This extension project is located in Co. Cork, Ireland.
The extension seeks to modify and correct a problematic suburban type house without merit, that has been dropped on a rural green field site without any real consideration of its context. The project hopefully solves this problem by refurbishing the ground floor of the house and extending it in length to create a series of enfilade rooms and sheltered outdoor spaces.
The building is intended to be utilitarian: usable, and in keeping with its agrarian context. The plain rendered walls of the building are designed to extend out into the site to create an external sheltered patio and a garden shed beyond, so that the site is divided by an L shaped configuration. The external elevation of this is given to the road as a long elevation much like a traditional Irish farmyard. The 'inside' of the L is offered to the southwest and the more favorable aspect and view over the surrounding farmland. The 'nooks' formed by allowing the walls to extend beyond their corners are intended for planting, or perhaps stacking timber or leaning some tools.
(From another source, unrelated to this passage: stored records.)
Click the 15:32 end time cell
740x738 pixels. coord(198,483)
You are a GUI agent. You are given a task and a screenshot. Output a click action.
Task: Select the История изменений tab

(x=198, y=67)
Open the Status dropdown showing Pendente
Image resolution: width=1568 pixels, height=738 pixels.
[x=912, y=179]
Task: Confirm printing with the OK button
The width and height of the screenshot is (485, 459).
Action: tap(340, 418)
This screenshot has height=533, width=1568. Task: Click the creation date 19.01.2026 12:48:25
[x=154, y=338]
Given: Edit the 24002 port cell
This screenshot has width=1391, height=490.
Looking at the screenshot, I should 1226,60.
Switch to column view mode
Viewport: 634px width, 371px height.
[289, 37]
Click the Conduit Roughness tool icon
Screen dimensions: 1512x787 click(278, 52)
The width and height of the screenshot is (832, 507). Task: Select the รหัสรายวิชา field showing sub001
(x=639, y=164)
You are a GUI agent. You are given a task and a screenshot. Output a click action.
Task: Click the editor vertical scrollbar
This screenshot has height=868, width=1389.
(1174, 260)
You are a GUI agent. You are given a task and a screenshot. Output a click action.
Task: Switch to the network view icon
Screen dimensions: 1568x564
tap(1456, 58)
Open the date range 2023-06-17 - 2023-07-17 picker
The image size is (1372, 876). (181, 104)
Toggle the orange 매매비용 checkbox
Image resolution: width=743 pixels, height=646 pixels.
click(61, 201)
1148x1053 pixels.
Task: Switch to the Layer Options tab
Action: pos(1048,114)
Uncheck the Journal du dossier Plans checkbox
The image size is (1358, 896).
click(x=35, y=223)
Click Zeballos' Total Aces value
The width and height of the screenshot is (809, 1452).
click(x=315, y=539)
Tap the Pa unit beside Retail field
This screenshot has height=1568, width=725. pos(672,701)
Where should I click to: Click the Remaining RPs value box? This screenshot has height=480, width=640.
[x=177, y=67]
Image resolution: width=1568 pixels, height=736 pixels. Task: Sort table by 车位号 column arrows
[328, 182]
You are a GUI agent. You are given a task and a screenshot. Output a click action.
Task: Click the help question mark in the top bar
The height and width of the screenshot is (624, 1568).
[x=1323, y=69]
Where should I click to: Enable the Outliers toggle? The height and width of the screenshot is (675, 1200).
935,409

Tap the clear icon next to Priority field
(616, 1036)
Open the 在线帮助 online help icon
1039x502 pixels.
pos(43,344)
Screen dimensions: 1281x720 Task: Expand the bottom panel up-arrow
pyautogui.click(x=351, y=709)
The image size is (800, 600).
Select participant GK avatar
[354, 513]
The extension is constructed in concrete block with exposed rough concrete beams onto which a larch roof structure is tied. A continuous roof light runs the length of the extension roof, which is finished in blue colored zinc. A robust concrete fireplace shares a a stove between the old and the new house, some surfaces have been polished, some left as formed.
The roof is deliberately odd. I had wanted for a while to build this 'kettle-like' section, where the internal spaces are top lit by a hidden roof light. Internally the dividing wall between the kitchen and more utilitarian spaces is stopped below the concrete beam, with the intention being that the full extent of the roof be visible along its length, and the traditional autonomy of individual rooms somewhat obscured, without fully defaulting to an open plan.
Unadorned construction materials such as OSB and MDF boards, bright yellow Formica and cork flooring tiles are used extensively to line or furnish the interior spaces. In contrast to these common materials, the floors and walls of wet areas are finished in a black fossilized Irish limestone.